As she approaches her 90th birthday, Sally has served this community for nearly 70 years. Generations of local families have been touched by her kindness, devotion and countless hours of service.
“Sally has given a lifetime of unconditional care and love to those needing help,” wrote Dave Blevins, chairman of the Powell Council of Community Services, in 2012. “We don’t know what we’d do without her. She’s our saint.”
While Sally has worked year-round to help others, we always write about Sally at Christmastime, because she makes the holidays merrier for those in need. At Sally’s Boutique, which opens Saturday in Powell, everything is free. You don’t have to show an ID or meet certain guidelines to qualify. You simply show up and help yourself to whatever you need, whether it’s a pair of jeans, baby clothes or a toaster.
For Sally and her small team of volunteers, known as her elves, this Christmas season is bittersweet. Amid the joyous season of giving, Sally’s Boutique is coming to an end. This Christmas marks the final one for the longtime boutique.
The closure will leave a void in Powell and the region, as the boutique draws people from surrounding communities as well.
Over the decades, Sally has seen the need for assistance grow.

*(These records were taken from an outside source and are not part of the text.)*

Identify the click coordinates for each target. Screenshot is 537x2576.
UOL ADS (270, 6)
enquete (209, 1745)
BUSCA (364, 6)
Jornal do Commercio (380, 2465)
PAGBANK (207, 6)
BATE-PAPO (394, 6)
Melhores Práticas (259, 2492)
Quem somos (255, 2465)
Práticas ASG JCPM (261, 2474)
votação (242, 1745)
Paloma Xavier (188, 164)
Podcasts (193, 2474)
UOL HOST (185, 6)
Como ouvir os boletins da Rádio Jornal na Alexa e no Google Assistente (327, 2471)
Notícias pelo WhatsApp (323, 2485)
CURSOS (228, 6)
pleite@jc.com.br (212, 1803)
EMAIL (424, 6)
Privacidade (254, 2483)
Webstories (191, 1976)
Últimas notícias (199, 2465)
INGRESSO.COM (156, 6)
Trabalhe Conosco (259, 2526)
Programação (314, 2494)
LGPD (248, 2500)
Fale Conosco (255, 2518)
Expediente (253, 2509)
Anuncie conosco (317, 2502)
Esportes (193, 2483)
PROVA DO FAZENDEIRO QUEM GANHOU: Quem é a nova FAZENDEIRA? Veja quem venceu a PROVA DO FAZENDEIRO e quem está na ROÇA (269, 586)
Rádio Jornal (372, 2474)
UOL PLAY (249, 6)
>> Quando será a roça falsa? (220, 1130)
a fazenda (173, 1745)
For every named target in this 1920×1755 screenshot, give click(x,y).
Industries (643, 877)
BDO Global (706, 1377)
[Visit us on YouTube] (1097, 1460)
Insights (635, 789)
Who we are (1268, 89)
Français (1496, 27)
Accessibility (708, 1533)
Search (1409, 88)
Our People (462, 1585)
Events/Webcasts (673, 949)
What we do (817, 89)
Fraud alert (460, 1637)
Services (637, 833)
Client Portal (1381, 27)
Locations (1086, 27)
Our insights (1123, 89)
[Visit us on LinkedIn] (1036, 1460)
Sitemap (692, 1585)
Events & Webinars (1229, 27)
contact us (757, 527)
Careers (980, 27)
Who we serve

“It wasn’t big like this when we first started,” Montoya said last month.
Beginning Saturday, the boutique will be open from 9 a.m. to 4 p.m. every day — including Christmas — until closing on Jan. 5.
Whether you’ve received much-needed items from Sally’s Boutique or donated to the cause, many of us have been touched by Sally’s generosity and kindness over the years.
While the boutique is closing, Sally and her elves will continue working with Toys for Tots and the Powell Council of Community Services.
Our community will never be able to truly thank Sally for her devotion over the past 70 years. But we can try to follow her lead by finding ways to serve and give back this holiday season.
Even though the boutique won’t carry on in future years, we know Sally’s example of service will.